One thing you might not find on just any campus is the high level of poise and personal maturity held by UGHE students. Whether from diverse life experiences or professional expertise, it quickly becomes apparent that these are not the carefree collegians found in many western universities. These are driven, passionate students who are approaching their studies with purpose.
Kamugisha, for example, came to UGHE from Masaka Regional Referral Hospital in central Uganda, where he works in Global Emergency Care.
“Doing this master’s will help me perfect my leadership, managerial and research skills,” he said of UGHE’s global health delivery degree.
Dusabe is a public health practitioner in Burundi, and said her year of study will provide invaluable professional development.
“When I heard about UGHE, I thought about the quality of the education, first of all,” she said. “The exposure and quality of experience I will gain from here will be really good for me.”

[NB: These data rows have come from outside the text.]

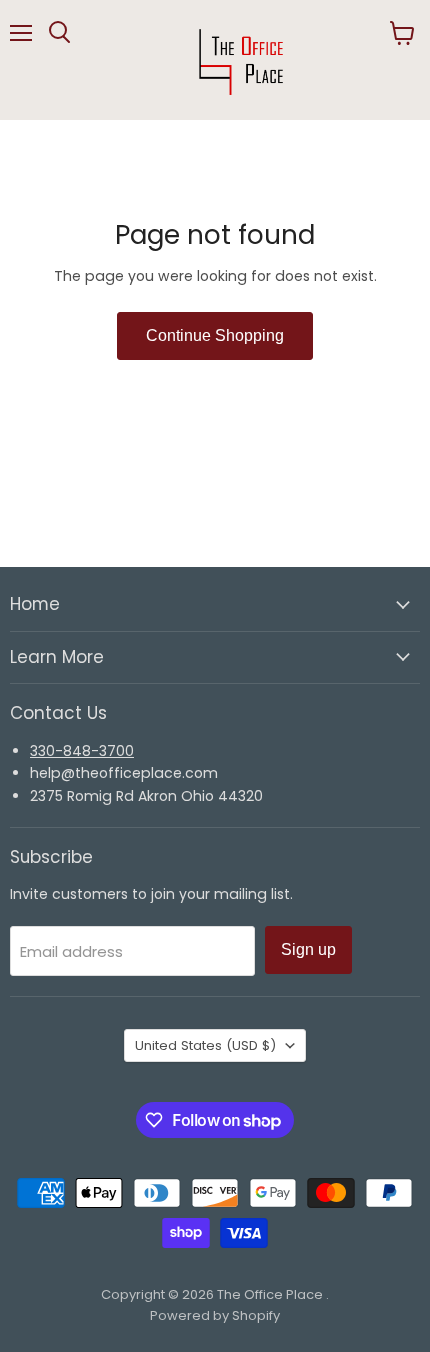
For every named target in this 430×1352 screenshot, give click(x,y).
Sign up (308, 949)
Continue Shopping (215, 335)
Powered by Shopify (215, 1315)
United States (205, 1045)
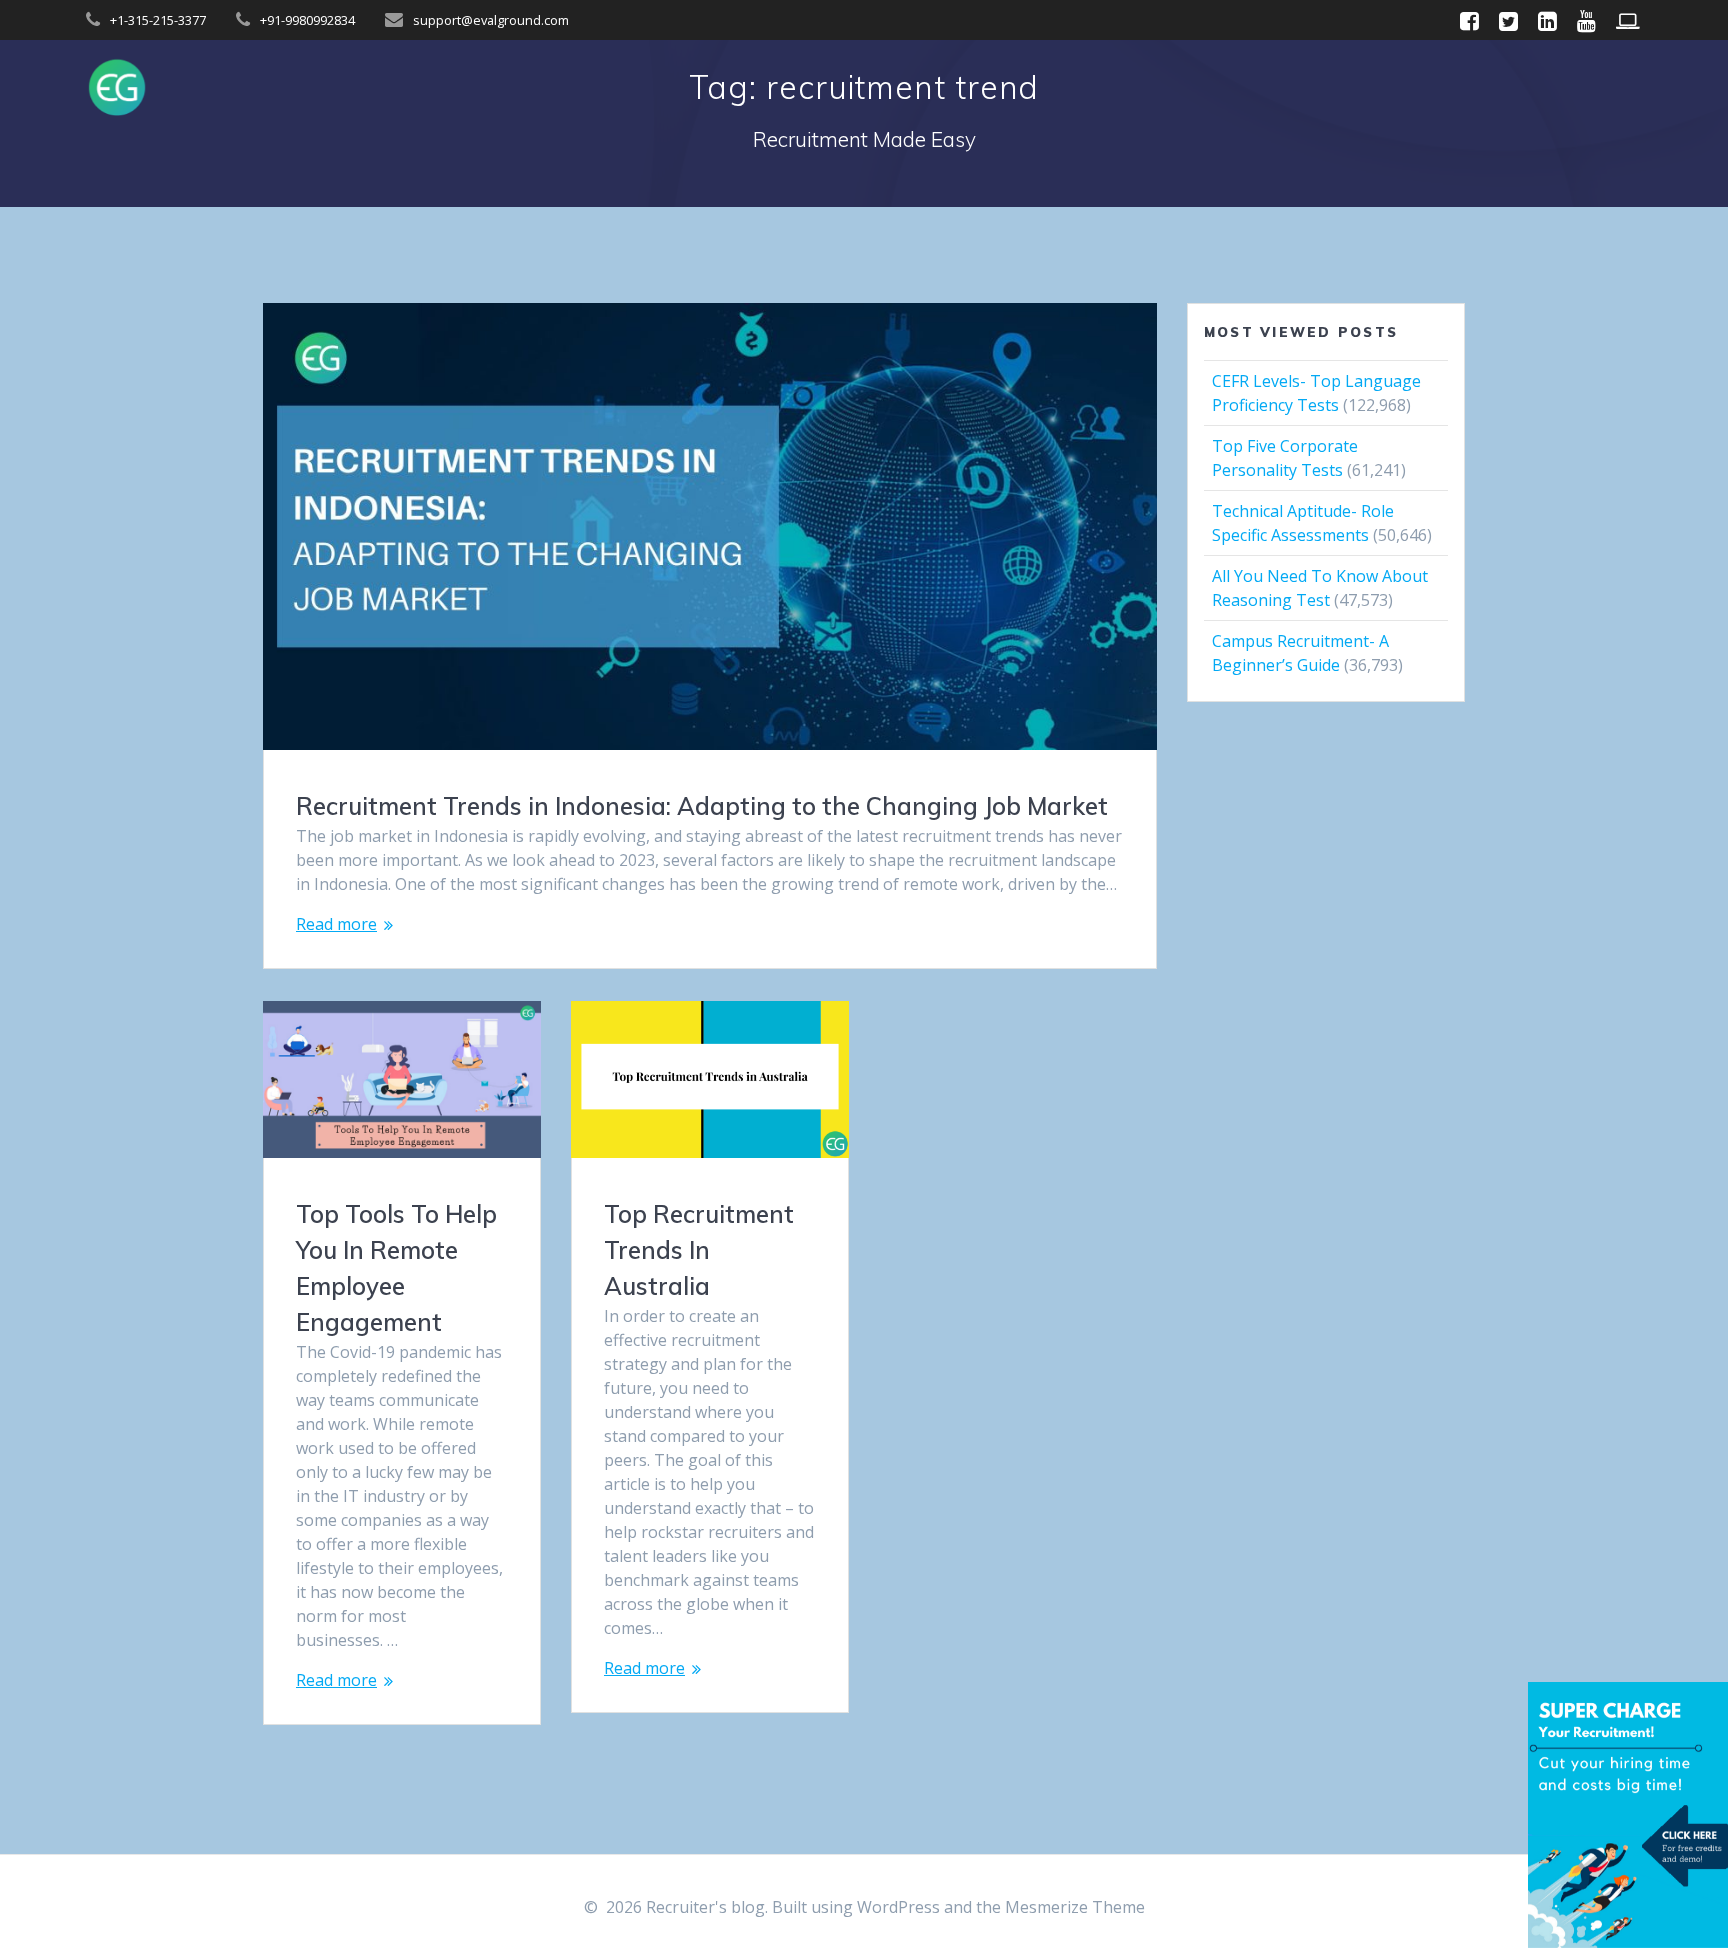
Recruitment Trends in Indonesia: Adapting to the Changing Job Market (702, 806)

Muriuki, the oldest of these four students, said he’s worked for more than 10 years on the research side of the health industry, in areas including maternal and neonatal health, child health, and nutrition, often with vulnerable populations such as people living in Nairobi slums.
“I was ready to upgrade my skills—and that included skills in research, because I saw that UGHE was research-focused,” he said. “Equity in health care is one of the big topics and debates happening around the world, and I wanted to learn what I could do to ensure equity.”

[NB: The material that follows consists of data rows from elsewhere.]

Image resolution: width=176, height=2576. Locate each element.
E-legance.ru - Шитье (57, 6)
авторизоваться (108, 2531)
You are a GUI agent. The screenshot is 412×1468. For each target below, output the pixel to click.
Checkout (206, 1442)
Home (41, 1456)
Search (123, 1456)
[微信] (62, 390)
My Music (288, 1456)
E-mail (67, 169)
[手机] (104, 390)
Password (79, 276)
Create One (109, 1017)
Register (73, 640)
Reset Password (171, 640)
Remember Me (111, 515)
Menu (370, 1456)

Jabo is the youngest of the four, and the only one who came to UGHE straight from undergraduate education. She graduated last year from the University of Texas at Tyler, about two hours east of Dallas.
She said UGHE felt like an opportunity to immerse herself back into the culture of her home country, and get a close look at Rwanda’s health system.
“One of the things that most drew me here was that I wanted to work and live in Rwanda. It just seemed very timely that this university opened and it aligned with so much of the work I wanted to get involved with,” Jabo said. “It’s like learning about the health system of my country once again, and being an active participant in some of the solutions, now and in the near future.”
Dusabe said the small community on campus this year has enabled a lot of open dialogue with UGHE staff, guest lecturers and professors from institutions around the world, Rwandan health leaders, and others.
“We really hope that continues (in coming years),” she said.
Kamugisha has taken a local focus, doing his best to meet people in the Butaro community surrounding the campus. He attends Mass at a nearby Christian church and takes regular evening walks in the community.
“By now, I know most of the people around Butaro,” he said, adding that residents have been helping him perfect his Kinyarwanda language abilities.
Jabo and her classmates are well aware that being the first students to live and study on UGHE’s still-new campus brings responsibilities, along with the perks.
“I feel like we get to set the tone for even the other students who come after us,” Jabo said. “Whatever traditions and types of things we leave here, will continue for years and years to come.”